Source excerpt:
▬▬▬
The perimeter activity continues to develop ideas about linear measurement. At this point in the lesson, it is assumed that students understand the need for standard units and can use tools that measure in customary systems. At the end of the lesson students will be able to recognize that perimeter is the measure around the outside edges of a two-dimensional shape. Once students have understood how to find the perimeter of rectangles, they will be given polygons, or complicate shapes. In which they will be asked to use an inch ruler to measure the sides of each shape to find the area.
▬▬▬
Information supplied:
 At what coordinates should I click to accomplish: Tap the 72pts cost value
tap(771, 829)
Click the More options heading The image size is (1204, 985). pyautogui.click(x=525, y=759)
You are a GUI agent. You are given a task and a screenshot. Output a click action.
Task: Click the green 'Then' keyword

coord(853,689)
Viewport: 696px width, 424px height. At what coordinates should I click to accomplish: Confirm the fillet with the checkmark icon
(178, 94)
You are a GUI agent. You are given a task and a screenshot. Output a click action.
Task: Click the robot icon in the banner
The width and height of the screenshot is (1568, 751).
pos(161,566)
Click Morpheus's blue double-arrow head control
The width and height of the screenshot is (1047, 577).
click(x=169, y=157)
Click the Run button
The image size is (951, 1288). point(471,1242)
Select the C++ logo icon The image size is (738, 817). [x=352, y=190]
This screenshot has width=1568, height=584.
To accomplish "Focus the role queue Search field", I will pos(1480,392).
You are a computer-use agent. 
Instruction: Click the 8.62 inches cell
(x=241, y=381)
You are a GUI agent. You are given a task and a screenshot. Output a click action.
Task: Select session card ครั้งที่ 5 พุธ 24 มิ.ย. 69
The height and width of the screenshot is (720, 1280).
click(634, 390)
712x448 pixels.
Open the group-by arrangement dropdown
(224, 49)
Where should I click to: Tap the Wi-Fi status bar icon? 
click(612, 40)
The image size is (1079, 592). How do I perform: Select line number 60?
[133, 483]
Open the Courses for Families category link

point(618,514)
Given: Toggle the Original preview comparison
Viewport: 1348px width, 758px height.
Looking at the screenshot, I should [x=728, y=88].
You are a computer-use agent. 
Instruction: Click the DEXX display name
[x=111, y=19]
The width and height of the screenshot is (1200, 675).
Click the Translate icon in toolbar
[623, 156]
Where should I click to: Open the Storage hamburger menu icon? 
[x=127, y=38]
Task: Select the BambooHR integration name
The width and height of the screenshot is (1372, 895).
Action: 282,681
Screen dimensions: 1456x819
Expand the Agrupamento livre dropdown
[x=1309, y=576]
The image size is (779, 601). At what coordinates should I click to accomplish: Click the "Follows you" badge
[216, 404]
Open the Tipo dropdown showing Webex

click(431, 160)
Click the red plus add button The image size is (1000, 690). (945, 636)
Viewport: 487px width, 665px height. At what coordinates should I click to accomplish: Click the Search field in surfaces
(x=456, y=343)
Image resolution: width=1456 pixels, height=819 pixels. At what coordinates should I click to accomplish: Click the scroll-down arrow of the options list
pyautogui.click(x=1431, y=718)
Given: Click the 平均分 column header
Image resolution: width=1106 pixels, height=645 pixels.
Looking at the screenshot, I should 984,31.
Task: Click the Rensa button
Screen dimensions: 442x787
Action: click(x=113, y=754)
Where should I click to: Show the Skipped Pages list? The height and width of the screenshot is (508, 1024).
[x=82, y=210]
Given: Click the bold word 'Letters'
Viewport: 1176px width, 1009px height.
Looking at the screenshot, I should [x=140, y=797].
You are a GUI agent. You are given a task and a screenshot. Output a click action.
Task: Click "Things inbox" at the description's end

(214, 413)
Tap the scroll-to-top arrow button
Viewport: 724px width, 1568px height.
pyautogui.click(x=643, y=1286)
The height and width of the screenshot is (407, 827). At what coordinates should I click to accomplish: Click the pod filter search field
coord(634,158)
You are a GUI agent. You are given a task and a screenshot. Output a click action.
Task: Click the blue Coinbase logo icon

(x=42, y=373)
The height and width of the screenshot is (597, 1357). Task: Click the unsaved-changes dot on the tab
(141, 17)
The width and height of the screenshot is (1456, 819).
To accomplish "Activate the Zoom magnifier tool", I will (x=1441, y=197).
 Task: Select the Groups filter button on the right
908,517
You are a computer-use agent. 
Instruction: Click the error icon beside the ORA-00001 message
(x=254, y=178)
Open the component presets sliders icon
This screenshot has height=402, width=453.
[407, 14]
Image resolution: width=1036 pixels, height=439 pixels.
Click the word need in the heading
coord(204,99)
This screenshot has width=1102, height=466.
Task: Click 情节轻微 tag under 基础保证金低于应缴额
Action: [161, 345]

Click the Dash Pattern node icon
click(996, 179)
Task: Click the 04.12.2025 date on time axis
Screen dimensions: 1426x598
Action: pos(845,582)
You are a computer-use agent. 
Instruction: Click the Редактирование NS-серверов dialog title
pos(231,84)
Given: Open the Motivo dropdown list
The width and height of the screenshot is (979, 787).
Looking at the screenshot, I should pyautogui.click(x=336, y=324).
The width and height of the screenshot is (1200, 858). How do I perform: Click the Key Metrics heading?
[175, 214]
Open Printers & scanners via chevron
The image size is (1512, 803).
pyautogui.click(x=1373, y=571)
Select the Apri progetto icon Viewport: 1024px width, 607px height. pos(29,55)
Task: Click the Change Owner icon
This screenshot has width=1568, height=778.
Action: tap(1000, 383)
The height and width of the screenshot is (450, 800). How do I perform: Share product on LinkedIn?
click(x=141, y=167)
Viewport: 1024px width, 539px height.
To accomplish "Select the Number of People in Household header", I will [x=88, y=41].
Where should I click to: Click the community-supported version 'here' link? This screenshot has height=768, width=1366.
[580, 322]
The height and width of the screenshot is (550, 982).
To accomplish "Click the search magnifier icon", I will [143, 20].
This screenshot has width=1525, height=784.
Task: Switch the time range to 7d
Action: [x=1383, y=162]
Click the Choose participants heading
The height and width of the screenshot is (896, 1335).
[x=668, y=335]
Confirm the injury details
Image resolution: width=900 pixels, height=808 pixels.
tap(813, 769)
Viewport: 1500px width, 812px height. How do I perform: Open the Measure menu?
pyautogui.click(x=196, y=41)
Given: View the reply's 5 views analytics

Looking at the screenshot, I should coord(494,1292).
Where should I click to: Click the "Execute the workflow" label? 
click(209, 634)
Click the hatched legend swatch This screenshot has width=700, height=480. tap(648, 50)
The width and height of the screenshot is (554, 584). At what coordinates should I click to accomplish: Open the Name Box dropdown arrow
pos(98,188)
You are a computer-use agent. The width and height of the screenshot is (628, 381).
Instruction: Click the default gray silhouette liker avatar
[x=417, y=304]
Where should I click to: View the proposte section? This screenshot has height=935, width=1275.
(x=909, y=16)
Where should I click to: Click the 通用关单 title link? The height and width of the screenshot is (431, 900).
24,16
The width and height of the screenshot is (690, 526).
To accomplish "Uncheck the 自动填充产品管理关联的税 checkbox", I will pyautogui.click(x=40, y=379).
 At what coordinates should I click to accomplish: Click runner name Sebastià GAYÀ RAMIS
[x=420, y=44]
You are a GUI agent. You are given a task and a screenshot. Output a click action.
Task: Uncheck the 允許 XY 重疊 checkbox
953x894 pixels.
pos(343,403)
▬▬▬
To be done:
1. Decide whether each statement agrees with the perimeter lesson text. Answer yes or no for each, and quote the words from the text that settle it.
(a) Students are assumed to understand the need for standard units.
(b) Students work with polygons before they learn to find the perimeter of rectangles.
(c) Students measure the sides of each shape with a centimeter ruler.
2. From the perimeter lesson text, list everything students are assumed to be able to do at this point in the lesson, and everything they will be able to do by its end.
3. Answer these questions from the perimeter lesson text.
(a) What does the perimeter activity continue to develop?
(b) What will students be given once they understand how to find the perimeter of rectangles?
(c) What tool will students use to measure the sides of each shape?

Answers to the exercise:
1.
(a) Yes: "it is assumed that students understand the need for standard units"
(b) No: "Once students have understood how to find the perimeter of rectangles, they will be given polygons"
(c) No: "use an inch ruler to measure the sides of each shape"

2.
- Understand the need for standard units (assumed at this point)
- Use tools that measure in customary systems (assumed at this point)
- Recognize that perimeter is the measure around the outside edges of a two-dimensional shape (by the end of the lesson)

3.
(a) Ideas about linear measurement.
(b) Polygons.
(c) An inch ruler.